**WHAT IS EXPECTED**
Whenever a line below holds the word "computer", count it; please give only the final number.

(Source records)

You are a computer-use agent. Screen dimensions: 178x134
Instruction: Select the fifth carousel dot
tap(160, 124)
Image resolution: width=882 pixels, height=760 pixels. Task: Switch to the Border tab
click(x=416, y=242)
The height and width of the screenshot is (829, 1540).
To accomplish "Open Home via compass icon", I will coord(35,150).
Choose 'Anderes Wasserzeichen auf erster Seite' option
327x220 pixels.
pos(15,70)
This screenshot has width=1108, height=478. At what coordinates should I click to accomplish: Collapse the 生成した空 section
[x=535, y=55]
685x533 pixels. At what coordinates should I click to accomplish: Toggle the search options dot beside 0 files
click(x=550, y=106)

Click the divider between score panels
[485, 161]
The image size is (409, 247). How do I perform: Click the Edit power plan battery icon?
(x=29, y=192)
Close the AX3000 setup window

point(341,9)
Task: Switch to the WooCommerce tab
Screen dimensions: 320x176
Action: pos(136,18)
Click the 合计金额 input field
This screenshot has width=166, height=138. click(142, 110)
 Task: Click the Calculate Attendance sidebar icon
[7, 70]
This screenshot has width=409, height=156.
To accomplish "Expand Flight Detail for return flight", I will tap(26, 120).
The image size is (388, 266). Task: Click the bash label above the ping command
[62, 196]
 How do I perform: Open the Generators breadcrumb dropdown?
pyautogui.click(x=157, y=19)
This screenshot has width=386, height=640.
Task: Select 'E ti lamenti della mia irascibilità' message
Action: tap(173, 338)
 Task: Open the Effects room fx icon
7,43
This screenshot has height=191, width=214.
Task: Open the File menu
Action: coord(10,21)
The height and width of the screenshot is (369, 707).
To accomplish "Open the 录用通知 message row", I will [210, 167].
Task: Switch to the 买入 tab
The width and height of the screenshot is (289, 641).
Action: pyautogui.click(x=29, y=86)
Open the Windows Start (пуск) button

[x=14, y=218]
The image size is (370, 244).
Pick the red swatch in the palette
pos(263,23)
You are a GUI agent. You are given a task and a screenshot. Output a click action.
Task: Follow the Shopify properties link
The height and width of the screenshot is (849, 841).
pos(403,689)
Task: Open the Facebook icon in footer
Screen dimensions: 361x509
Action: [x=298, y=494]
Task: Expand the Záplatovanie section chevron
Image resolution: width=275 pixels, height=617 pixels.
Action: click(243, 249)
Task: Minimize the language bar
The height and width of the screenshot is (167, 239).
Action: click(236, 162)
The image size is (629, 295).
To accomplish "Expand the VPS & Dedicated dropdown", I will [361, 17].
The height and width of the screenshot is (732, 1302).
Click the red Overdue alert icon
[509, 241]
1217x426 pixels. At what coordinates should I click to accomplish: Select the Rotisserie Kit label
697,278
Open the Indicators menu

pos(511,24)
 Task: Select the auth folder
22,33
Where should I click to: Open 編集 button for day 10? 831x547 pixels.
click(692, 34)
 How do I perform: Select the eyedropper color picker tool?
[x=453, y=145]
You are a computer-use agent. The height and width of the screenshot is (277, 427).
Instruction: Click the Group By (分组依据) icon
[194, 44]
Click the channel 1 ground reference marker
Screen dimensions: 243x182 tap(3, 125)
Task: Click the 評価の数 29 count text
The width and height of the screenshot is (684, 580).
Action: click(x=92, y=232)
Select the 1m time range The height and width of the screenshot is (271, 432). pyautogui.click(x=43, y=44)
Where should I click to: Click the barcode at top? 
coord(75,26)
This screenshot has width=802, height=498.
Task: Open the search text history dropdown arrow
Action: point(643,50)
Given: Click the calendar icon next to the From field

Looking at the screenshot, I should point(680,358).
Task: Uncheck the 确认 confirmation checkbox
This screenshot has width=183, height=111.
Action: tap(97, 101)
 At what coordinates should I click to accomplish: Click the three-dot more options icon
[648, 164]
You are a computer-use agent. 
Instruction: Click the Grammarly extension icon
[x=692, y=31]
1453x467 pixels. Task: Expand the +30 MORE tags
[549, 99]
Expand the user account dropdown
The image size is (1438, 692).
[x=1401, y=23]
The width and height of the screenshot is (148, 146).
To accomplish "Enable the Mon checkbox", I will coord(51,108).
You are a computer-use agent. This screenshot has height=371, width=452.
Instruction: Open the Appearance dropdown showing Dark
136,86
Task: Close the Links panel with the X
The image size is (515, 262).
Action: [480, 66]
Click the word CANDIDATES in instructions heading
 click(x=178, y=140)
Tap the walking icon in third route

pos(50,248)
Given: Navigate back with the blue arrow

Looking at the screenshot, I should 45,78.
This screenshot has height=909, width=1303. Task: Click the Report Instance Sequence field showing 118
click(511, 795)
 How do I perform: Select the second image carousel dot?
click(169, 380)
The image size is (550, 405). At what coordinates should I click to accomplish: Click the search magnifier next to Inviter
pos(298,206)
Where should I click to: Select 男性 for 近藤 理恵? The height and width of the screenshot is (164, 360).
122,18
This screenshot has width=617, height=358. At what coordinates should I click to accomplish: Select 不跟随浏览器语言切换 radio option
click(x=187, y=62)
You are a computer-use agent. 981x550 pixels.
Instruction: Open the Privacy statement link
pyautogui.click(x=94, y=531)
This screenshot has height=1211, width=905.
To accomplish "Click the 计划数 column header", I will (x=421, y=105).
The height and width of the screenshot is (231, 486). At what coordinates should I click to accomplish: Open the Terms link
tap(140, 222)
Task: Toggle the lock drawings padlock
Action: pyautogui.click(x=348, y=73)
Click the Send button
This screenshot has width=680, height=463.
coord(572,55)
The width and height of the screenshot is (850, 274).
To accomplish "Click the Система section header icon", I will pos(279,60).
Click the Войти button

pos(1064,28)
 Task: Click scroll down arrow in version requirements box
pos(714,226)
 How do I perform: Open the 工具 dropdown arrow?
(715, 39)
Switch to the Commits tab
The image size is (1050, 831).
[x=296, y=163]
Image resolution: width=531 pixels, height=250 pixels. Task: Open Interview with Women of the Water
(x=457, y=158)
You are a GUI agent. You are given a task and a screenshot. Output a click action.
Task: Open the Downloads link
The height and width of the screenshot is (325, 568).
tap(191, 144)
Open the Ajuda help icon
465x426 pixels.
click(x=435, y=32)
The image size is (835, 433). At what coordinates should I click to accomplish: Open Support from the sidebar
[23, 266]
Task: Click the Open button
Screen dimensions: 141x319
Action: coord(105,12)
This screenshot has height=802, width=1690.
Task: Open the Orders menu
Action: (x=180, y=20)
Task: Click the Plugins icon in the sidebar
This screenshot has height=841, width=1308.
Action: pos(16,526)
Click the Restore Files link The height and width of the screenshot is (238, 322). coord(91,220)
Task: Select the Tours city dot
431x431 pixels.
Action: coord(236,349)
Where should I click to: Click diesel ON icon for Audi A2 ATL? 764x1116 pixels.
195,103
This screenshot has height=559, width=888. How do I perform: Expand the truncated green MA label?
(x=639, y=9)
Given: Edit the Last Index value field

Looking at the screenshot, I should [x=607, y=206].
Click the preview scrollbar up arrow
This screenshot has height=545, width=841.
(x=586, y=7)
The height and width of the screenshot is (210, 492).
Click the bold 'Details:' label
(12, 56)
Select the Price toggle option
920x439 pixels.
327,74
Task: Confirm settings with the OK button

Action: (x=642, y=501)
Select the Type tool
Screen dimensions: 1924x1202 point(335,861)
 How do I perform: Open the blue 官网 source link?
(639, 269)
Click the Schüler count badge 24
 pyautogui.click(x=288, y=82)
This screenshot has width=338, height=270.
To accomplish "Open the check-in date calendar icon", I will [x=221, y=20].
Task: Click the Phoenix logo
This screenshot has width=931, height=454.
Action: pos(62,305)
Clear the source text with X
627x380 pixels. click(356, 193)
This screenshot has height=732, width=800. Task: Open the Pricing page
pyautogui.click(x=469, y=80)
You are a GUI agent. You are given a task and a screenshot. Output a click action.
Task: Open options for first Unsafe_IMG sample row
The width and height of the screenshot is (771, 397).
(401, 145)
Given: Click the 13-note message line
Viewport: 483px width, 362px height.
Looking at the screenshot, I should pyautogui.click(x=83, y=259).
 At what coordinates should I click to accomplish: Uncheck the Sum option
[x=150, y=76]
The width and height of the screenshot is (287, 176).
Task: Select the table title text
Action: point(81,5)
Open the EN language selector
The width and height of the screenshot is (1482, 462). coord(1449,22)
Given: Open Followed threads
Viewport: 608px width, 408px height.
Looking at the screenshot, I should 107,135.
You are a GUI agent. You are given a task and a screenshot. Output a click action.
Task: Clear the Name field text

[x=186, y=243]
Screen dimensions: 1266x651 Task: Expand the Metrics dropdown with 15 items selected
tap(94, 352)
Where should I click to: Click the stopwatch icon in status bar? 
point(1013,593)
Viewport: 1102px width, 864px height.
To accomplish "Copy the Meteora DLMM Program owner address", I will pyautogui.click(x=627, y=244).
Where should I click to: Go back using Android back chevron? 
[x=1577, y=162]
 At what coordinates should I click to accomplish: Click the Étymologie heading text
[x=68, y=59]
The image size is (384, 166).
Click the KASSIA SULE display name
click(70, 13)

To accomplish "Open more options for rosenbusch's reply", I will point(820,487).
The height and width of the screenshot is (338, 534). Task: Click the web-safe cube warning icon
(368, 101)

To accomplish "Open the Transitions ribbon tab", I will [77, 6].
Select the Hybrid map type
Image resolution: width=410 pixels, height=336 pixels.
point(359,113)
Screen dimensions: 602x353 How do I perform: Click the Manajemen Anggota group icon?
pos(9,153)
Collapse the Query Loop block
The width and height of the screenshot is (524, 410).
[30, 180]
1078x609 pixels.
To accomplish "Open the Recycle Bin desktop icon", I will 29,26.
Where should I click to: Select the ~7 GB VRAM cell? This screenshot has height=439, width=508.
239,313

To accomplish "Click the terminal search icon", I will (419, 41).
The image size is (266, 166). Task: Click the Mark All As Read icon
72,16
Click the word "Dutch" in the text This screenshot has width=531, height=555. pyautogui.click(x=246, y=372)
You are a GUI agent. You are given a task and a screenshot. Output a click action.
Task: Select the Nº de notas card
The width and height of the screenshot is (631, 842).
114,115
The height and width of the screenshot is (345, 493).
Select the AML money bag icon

**SOLVED PROBLEM**
5